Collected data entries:

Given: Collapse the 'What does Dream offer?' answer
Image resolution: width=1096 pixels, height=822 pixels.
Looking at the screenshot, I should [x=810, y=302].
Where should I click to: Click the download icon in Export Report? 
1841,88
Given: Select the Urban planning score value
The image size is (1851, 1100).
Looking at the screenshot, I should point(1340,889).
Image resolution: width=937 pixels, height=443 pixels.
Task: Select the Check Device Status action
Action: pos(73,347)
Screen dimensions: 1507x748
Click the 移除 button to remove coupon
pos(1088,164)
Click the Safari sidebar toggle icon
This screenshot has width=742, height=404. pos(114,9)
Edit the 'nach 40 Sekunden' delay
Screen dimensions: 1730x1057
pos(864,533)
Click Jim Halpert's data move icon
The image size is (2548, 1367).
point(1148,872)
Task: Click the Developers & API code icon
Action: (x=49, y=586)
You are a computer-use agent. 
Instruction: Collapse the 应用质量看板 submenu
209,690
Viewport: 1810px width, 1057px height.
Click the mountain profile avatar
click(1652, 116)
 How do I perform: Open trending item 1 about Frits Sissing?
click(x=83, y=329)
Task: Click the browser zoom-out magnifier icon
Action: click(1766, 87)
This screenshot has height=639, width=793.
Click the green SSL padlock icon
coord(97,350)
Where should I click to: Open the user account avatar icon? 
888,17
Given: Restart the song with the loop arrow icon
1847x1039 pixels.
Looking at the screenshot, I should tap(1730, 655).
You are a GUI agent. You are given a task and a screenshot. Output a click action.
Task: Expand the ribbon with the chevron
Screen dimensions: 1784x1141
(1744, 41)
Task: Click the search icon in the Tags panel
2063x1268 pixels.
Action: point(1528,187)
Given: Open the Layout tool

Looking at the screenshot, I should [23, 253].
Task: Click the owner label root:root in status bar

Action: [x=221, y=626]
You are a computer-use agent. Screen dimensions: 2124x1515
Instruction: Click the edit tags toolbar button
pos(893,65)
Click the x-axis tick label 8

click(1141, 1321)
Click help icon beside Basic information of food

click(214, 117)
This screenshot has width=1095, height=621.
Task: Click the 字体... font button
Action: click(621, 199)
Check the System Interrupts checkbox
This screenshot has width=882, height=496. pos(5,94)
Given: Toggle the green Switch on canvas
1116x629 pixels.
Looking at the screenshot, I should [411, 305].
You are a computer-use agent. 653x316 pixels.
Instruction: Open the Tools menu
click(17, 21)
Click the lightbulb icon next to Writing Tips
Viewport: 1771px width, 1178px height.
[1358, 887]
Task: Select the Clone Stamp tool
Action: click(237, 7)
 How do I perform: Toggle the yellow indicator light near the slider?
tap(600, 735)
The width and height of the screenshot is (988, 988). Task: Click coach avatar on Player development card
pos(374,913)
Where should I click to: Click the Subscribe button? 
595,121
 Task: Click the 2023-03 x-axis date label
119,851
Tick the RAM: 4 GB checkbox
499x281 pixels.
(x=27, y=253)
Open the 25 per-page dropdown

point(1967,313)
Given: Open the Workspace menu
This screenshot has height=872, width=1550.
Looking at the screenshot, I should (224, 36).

### Prompt
Among the lines above, which contain the word "computer"? Copy every one.

### Your response
You are a computer-use agent. 
You are a computer-use agent. Screen dimensions: 2124x1515
You are a computer-use agent. 653x316 pixels.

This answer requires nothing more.